Alongside training, managers need to approach their workers on a human level, Greenberg says, and understand their situation—because, as an hourly worker, everyone’s situation is vastly different. There needs to be a balance between the hard needs—money and benefits, for example—and the soft needs, like belonging and purpose. “I believe that we need to meet employees as individuals, we need to get a sense of their individual circumstances and their individual goals. Are they looking to grow within your company and develop, or are they looking for money for prom?”

If an employee has a very entrepreneurial spirit, hoping to one day own their own business, why not treat their work like an internship, mentoring them alongside their paid job about the broader strokes of management or running a business? Or, if they seem disengaged, try understanding what it is they are looking for from the job. Greenberg believes that having such conversations with employees, even just for a few minutes a week, can help boost loyalty and engagement.

“The problem is that when we neglect their individuality, their unique humanity, then we’re going to have constant problems and constant turnover,” he says. “And still people think, ‘well, the retention problem is because people are lazy or don’t want to work.’”

Indeed, we need to stop treating them all like the stereotypical, blasé burger flippers—because it’s just not everyone’s reality. And even if it was, they’d still deserve a manager that understands their priorities.

“If you’re one of the few people who actually sees them as human beings and can accommodate them, they’re going to work harder, they’re going to be more loyal…and what’s more important as a manager than bringing out the best in your people?”

Company culture shock

Managers aren’t the only ones who can make a difference in an hourly worker’s life. At the company level, a lived-and-breathed culture needs to be implemented—one that makes sense to its workers.

For many companies, culture is just a tagline, a marketing ploy. “These big grand mission statements that no one understands using these big words for values that no one really gets—they don’t really apply,” says Greenberg. “If it doesn’t have meaning for the hourly worker, well, then it’s not going to have any impact, and it serves no purpose.”

But, what is culture, in a broader sense?
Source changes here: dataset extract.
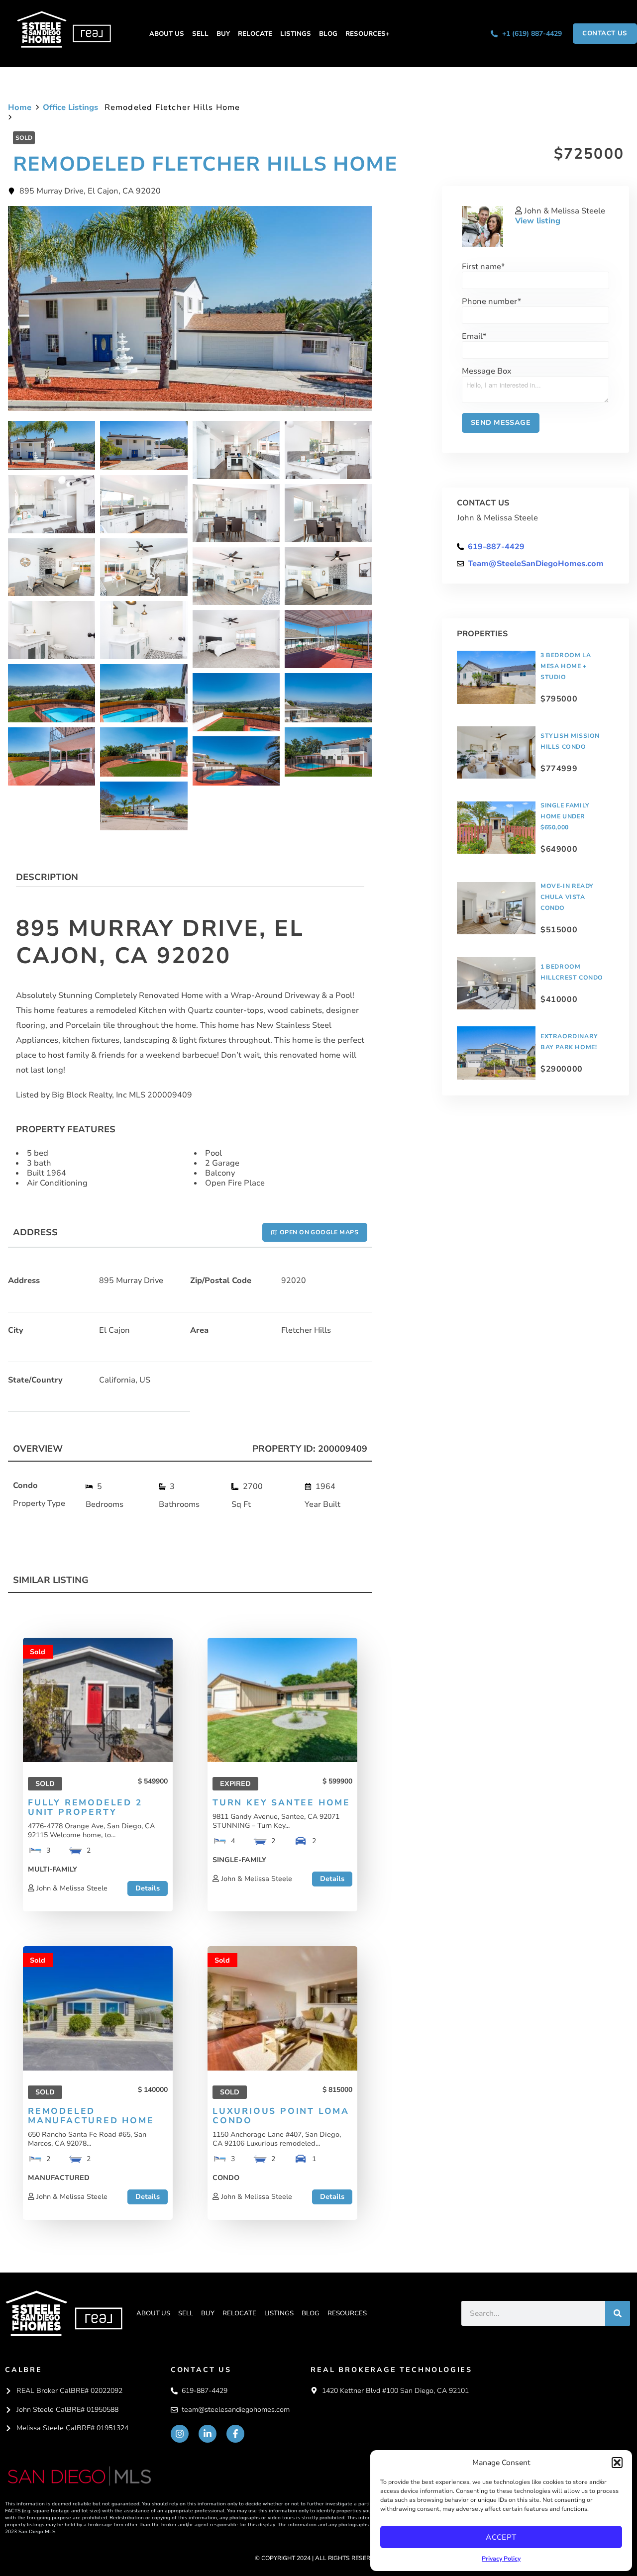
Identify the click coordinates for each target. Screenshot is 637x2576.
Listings (295, 33)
It refers to a specific set of social norms that exist between two or more people—and everyone has a culture. Everything has a culture, from a country, to a marriage, or even a prison block, he says.

Great organizations, again, take a human approach. “They create a culture that meets the emotional and psychological needs of the people they’re trying to recruit. It means creating a workplace that that gives them a sense of belonging, a sense of purpose.”